2. Clean and prepare features (mainly **genres**; MovieLens uses a `|`-separated genre list).
3. Create a text representation with **TF‑IDF**.
4. Compute **cosine similarity** between movies.
5. Build a function `recommend('Movie Title', top_n=5)` to get similar movies.

> Note: MovieLens *small* dataset is enough. On Colab, you can either use Kaggle to download it or simply upload the two CSVs manually when prompted.

## 0) Setup & Imports

In [None]:

import pandas as pd
import numpy as np
from sklearn.feature_extraction.text import TfidfVectorizer
from sklearn.metrics.pairwise import cosine_similarity
from difflib import get_close_matches

# Display options for easier reading
pd.set_option('display.max_colwidth', 120)


## 1) Load Data
### Option A (Recommended on phone): Upload files manually
On Colab, run the next cell, then pick `movies.csv` (and optionally `ratings.csv`).

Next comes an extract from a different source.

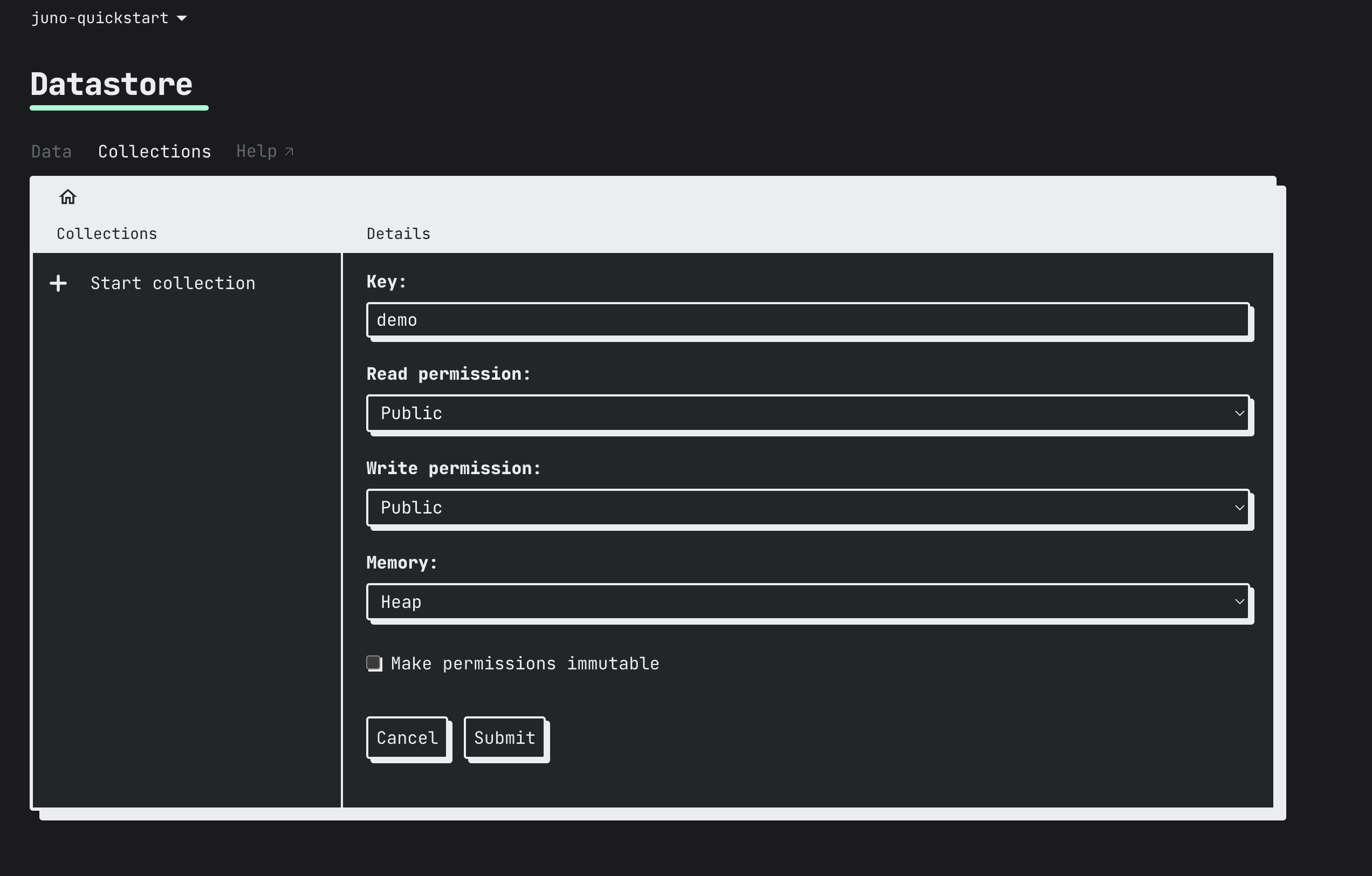This screenshot has height=876, width=1372.
Task: Click the chevron on juno-quickstart selector
Action: 183,17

You can get these from the MovieLens small dataset—after unzipping, the files are inside the folder.

### Option B: If files already exist in the environment
If your files are already present (e.g., in the same folder), just make sure the filenames below are correct.

In [None]:

# Change paths if needed
movies_path = 'movies.csv'      # required
ratings_path = 'ratings.csv'    # optional (only used to compute a simple popularity score)

movies = pd.read_csv(movies_path)
print("Movies shape:", movies.shape)
movies.head()


## 2) Basic Cleaning
MovieLens genres look like: `'Adventure|Animation|Children|Comedy|Fantasy'`. We will convert the `|` to spaces so TF‑IDF can treat them as tokens.
We'll also:
- lower-case the text
- fill missing values
- keep a clean copy of titles for display

In [None]:

# Keep original title for display
movies['title_display'] = movies['title'].astype(str)

# Clean genres text
movies['genres'] = movies['genres'].fillna('')
movies['genres_clean'] = (movies['genres']
                          .str.replace('|', ' ', regex=False)
                          .str.replace('-', ' ', regex=False)
                          .str.lower())

import re
def strip_year(t):
    m = re.search(r'\s*\((\d{4})\)$', str(t))
    return re.sub(r'\s*\(\d{4}\)$', '', str(t)).strip()

movies['title_clean'] = movies['title_display'].apply(strip_year).str.lower()
movies[['title_display','genres','genres_clean']].head()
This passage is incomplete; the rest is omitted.